=== Begin Enclosure ===

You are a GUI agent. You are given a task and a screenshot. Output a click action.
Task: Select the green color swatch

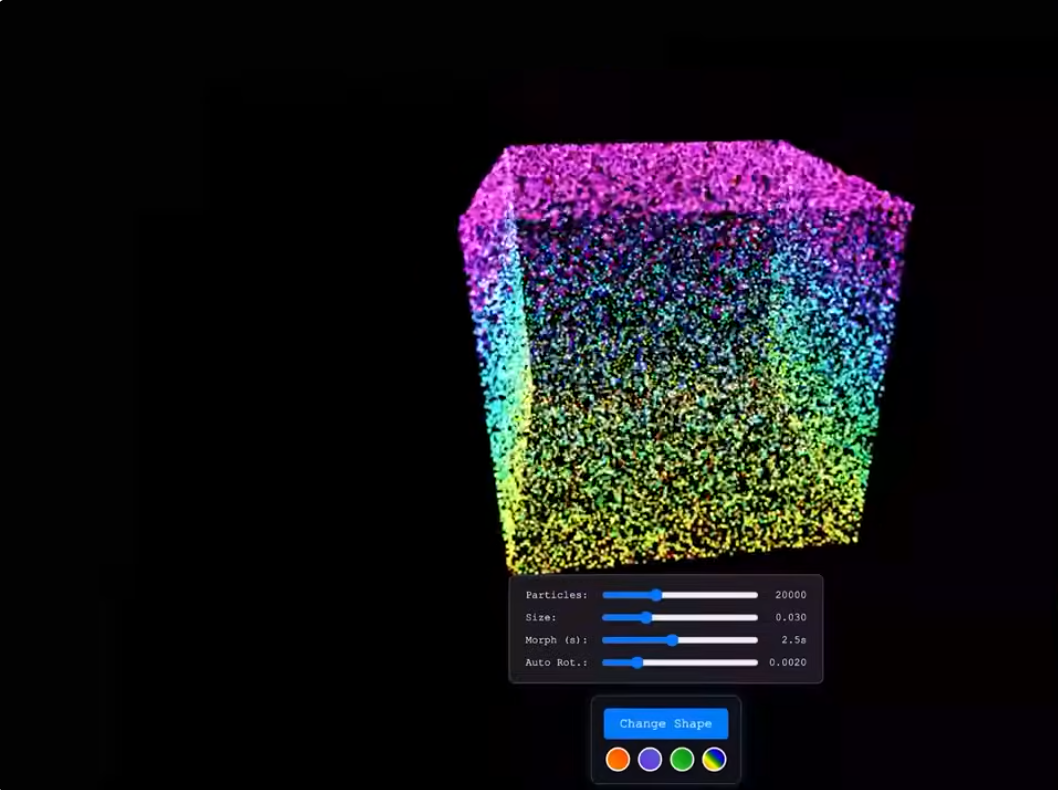tap(682, 759)
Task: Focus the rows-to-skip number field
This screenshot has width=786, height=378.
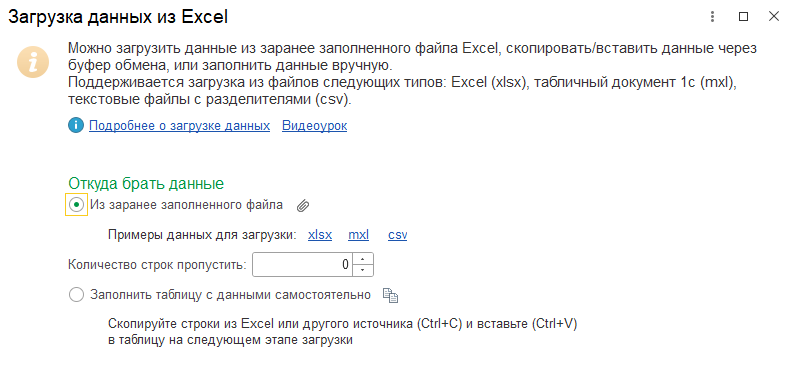Action: [302, 264]
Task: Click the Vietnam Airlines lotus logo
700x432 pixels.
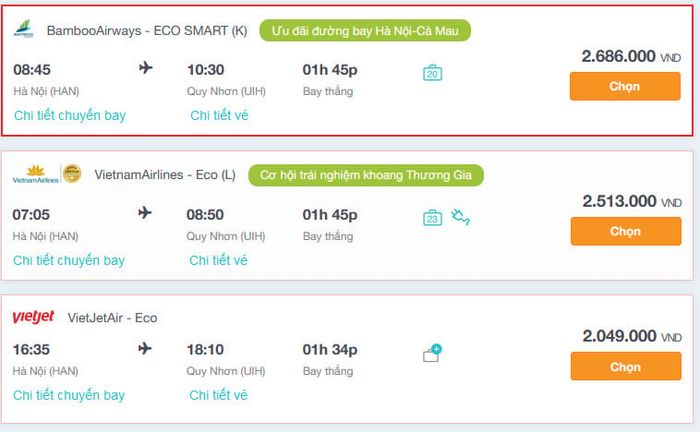Action: pos(36,174)

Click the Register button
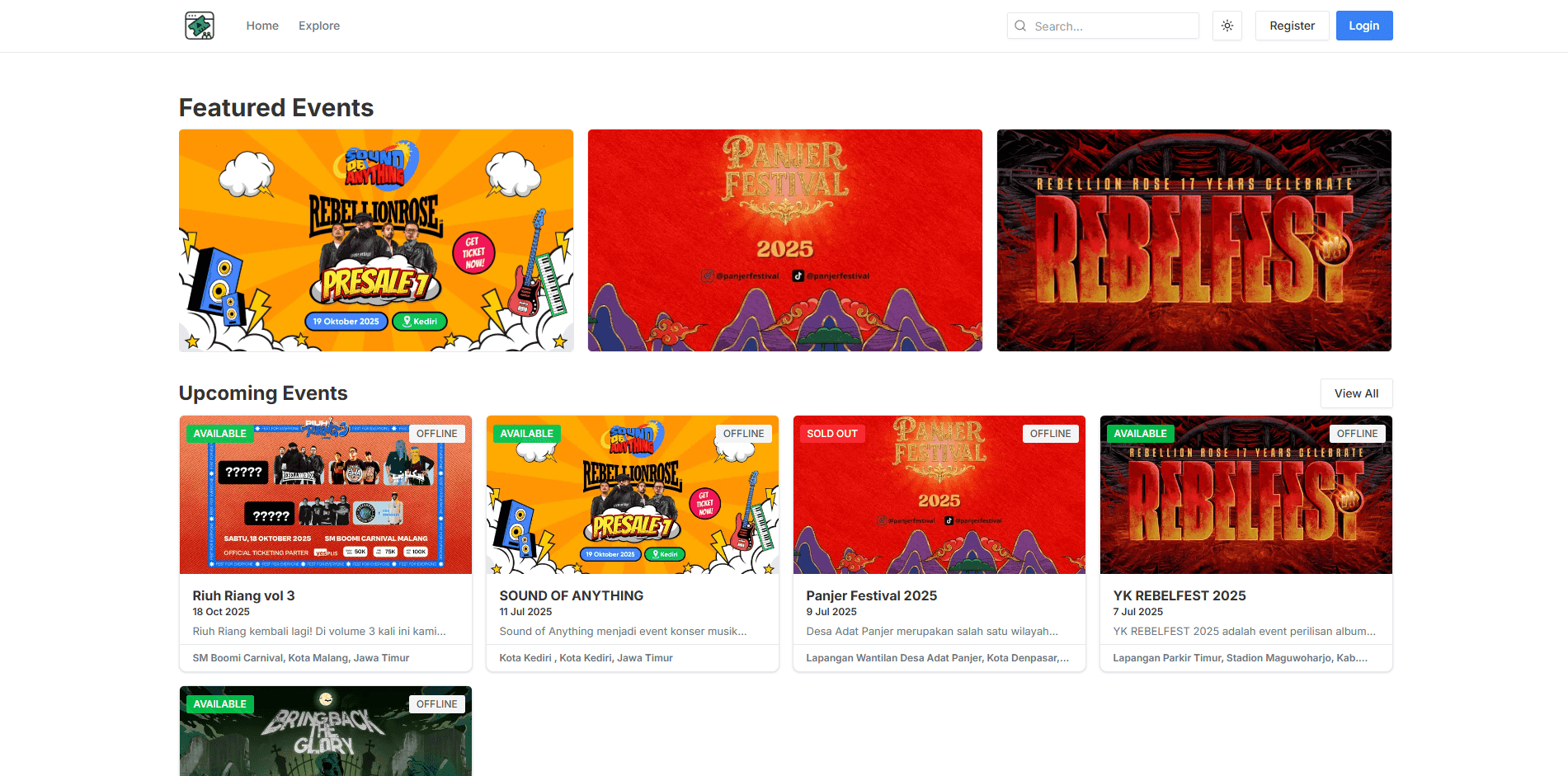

=== End Enclosure ===

• Description of the task
Nothing should appear in the answer except the lines from the one containing "Task: Focus the rows-to-skip number field" through the last line of the listing, given again exactly and with no pictures.

• Response
Task: Focus the rows-to-skip number field
This screenshot has width=786, height=378.
Action: [302, 264]
Task: Click the Vietnam Airlines lotus logo
700x432 pixels.
Action: pos(36,174)

Click the Register button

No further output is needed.